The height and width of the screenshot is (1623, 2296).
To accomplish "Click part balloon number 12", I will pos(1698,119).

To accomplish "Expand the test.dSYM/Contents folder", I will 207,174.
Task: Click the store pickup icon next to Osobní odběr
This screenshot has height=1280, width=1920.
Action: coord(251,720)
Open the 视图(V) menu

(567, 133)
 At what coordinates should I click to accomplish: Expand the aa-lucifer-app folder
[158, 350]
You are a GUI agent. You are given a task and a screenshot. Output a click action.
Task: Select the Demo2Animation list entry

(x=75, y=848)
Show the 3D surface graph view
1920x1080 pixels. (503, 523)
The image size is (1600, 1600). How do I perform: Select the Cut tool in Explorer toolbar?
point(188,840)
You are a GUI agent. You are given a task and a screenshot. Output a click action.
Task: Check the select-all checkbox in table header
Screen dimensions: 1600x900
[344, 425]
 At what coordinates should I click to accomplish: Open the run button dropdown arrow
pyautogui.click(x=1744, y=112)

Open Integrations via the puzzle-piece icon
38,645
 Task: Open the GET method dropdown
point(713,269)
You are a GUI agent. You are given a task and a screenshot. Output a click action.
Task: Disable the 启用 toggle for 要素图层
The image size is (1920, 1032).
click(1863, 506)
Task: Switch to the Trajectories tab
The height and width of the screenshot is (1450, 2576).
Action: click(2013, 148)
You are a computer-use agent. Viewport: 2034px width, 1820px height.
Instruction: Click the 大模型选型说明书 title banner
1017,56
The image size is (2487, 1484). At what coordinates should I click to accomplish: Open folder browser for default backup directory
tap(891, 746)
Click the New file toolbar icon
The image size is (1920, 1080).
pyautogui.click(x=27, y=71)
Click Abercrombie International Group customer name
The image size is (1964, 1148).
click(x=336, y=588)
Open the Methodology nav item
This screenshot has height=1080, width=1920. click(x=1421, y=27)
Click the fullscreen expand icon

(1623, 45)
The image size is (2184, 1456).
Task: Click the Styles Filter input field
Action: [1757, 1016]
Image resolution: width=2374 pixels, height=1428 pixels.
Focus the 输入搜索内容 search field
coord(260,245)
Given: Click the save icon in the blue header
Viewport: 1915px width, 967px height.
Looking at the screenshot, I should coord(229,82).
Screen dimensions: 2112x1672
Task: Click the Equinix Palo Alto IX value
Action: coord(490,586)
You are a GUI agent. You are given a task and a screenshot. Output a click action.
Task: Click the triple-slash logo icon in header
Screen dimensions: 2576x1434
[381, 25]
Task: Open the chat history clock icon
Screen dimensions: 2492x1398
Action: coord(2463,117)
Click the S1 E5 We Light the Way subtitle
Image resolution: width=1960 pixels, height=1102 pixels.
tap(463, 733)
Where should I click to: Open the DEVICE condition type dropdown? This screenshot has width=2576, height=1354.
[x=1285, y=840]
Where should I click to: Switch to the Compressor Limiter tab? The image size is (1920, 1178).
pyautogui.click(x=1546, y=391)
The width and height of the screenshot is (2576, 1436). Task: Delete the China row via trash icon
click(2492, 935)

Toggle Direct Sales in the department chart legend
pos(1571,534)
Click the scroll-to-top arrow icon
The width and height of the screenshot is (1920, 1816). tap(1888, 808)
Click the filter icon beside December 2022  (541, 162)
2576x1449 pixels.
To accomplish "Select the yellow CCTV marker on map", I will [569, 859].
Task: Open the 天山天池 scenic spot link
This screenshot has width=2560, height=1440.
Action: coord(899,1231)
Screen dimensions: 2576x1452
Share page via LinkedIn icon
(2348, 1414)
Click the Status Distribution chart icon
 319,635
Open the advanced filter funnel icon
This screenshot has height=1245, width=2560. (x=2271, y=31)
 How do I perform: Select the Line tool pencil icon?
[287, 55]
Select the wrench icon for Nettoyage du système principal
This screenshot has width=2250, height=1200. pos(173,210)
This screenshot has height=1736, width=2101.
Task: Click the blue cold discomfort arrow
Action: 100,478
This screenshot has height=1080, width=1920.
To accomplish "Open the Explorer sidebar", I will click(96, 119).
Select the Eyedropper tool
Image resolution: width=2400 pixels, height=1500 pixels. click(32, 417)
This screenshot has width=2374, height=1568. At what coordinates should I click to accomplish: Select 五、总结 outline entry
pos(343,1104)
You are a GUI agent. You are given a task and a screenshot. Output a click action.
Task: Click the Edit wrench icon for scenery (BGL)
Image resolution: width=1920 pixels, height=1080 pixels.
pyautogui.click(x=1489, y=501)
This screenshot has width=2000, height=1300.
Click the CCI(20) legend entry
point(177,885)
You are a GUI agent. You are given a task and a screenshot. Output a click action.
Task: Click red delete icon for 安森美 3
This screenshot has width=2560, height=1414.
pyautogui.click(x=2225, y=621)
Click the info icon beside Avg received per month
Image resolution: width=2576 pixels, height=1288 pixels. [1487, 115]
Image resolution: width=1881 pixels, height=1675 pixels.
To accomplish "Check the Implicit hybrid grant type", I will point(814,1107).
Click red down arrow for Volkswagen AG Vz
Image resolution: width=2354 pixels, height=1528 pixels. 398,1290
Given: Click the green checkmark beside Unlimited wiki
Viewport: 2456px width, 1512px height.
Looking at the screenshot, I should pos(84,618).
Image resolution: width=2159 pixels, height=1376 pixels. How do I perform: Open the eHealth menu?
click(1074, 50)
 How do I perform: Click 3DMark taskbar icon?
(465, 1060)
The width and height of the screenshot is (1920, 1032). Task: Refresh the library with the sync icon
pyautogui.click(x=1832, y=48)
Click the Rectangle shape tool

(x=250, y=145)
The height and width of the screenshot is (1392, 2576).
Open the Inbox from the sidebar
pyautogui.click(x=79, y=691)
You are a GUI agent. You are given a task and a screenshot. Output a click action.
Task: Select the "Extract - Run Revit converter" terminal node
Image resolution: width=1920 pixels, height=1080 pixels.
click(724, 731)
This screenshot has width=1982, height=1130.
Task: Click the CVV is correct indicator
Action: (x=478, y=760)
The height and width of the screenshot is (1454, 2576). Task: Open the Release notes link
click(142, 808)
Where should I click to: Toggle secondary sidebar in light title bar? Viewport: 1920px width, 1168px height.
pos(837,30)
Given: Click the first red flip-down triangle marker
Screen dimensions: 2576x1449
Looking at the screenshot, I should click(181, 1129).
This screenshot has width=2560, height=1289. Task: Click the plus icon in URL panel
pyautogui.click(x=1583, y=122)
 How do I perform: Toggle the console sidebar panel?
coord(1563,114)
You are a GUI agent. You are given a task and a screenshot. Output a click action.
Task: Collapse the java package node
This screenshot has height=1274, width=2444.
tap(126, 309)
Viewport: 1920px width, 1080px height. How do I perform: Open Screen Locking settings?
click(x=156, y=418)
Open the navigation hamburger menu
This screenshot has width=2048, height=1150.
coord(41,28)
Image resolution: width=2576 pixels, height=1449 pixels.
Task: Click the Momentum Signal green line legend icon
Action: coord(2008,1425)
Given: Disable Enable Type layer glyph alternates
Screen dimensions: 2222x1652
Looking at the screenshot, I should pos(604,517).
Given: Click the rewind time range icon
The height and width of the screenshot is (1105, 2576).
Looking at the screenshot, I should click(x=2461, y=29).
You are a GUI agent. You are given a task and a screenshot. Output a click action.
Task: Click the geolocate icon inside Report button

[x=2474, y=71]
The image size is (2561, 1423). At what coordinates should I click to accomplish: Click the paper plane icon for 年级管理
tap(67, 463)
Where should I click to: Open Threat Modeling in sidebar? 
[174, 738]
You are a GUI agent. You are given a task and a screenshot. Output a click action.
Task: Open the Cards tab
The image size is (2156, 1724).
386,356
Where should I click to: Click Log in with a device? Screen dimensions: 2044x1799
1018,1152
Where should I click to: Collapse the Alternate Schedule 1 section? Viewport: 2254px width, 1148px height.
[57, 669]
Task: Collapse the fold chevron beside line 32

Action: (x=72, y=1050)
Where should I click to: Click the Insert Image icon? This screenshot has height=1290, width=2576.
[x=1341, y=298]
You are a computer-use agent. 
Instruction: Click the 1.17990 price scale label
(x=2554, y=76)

■ **WHAT YOU HAVE TO DO**: What lines of the material above include "header"? Copy each one.

■ **ANSWER SPACE**:
Task: Check the select-all checkbox in table header
Given: Click the save icon in the blue header
Task: Click the triple-slash logo icon in header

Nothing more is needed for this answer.